Foi uma sensação regeneradora. Sinto-me a crescer cada vez mais, a cada álbum construído, vou sentindo que ainda existe tanto para explorar, desses ritmos todos que saem da nossa herança lusófona. Para a arte visual deste álbum, convidámos a designer Alexandra Moura, para o conceito visual do álbum. Onde ela nos apresenta uma capa com o tecido usado na sua nova colecção “Nu Mistura”. Colecção inspirada na Lisboa Criola, que desde a Linha de Sintra até ao coração da cidade, se vai multiplicando em cores, sotaques e sabores carregados de tantas histórias. Fez todo o sentido que fosse ela a vestir esta Kriola.
A alegria de viver é um tema recorrente nas tuas músicas e nesse trabalho não é diferente. As pessoas não têm o hábito de ficarem sozinhas, as novas gerações fogem disso. Também foges ou és influenciado pela solidão no processo criativo?

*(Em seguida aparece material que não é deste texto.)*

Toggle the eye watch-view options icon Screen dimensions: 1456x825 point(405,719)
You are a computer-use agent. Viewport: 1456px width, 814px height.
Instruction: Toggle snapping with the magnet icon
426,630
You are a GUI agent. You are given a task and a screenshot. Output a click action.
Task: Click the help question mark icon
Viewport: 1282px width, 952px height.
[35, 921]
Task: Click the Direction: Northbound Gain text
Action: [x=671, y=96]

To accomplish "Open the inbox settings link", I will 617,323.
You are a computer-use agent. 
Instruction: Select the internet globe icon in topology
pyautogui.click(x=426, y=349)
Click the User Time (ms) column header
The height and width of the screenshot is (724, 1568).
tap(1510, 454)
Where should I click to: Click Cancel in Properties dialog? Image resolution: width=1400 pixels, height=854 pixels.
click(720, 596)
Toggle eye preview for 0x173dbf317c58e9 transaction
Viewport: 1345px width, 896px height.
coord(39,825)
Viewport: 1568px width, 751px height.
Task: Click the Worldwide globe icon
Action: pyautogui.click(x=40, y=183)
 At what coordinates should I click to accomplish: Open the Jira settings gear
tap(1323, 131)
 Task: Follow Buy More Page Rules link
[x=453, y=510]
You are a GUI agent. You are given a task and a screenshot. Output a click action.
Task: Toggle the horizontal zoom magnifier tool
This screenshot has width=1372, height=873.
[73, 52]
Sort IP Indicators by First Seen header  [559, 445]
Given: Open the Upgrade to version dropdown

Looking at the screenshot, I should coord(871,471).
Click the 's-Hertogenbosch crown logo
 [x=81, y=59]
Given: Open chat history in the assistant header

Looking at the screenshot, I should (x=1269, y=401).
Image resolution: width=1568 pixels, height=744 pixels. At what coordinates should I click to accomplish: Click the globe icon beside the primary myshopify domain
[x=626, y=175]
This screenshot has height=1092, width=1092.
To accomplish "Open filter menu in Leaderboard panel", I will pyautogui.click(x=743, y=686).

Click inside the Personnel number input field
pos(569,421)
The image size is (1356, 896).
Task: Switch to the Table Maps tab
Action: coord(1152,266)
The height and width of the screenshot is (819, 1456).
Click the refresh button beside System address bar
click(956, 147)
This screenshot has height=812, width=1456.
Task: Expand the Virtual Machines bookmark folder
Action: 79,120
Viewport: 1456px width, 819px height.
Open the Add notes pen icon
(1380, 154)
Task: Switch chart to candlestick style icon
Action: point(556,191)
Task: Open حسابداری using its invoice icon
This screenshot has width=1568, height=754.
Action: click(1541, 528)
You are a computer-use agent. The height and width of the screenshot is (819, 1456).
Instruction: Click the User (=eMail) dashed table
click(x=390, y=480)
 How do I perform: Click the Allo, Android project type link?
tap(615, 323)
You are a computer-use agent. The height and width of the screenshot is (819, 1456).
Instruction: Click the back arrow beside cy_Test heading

Hoje sinto que estou mais acompanhado quando estou sozinho em casa, do que quando estou cercado de pessoas á minha volta. Eu já fui daquelas pessoas que tinha medo de ficar sozinho, pois não queria escutar a minha voz interna que tinha dúvidas existências, receios do futuro incerto. Hoje sinto-me muito mais eu em tudo o que faço e sinto, então neste período que nos é pedido o recolhimento, já não me custa olhar para dentro, sinto-me orgulhoso do que aprendi a ser.
Como os teus amores e desamores influenciaram a criação das canções do álbum?
Eu sou uma pessoa que sou 100% influenciado pelo entusiasmo. Mas graças a “seres maravilhosas” que fazem parte da minha vida, aprendi que devemos distribuir a intensidade que damos ao Amor. E repararemos que de 100%, nós depositamos cerca de 60% da nossa felicidade e bem estar, no sucesso, ou não de uma relação, os outros 40%, distribuímos entre a família, amigos e emprego. Então o reajustar dessa balança tão desequilibrada, foi a minha salvação. Hoje sinto-me abençoado pelas relações que tive, pois todas elas fizeram-me crescer e ser sempre uma melhor versão de mim, a cada nova etapa.
Esse trabalho é uma “medicina” ou um “escape” para o que estamos vivendo?
O meu desejo é que ele seja não a medicina, mas o médico, e não o escape, mas o ponto de encontro.
Com ‘KRIOLA’ voltam também os cúmplices musicais que o acompanham desde o ‘Mundu Nôbu’.
Seiji, Branko, Pedro, Kalaf Epalanga, Toty Sa’Med, Djodje Almeida, Toni Economides,
aos quais somou novos encontros com Julinho KSD e Vado MKA. O label é da Sony Music.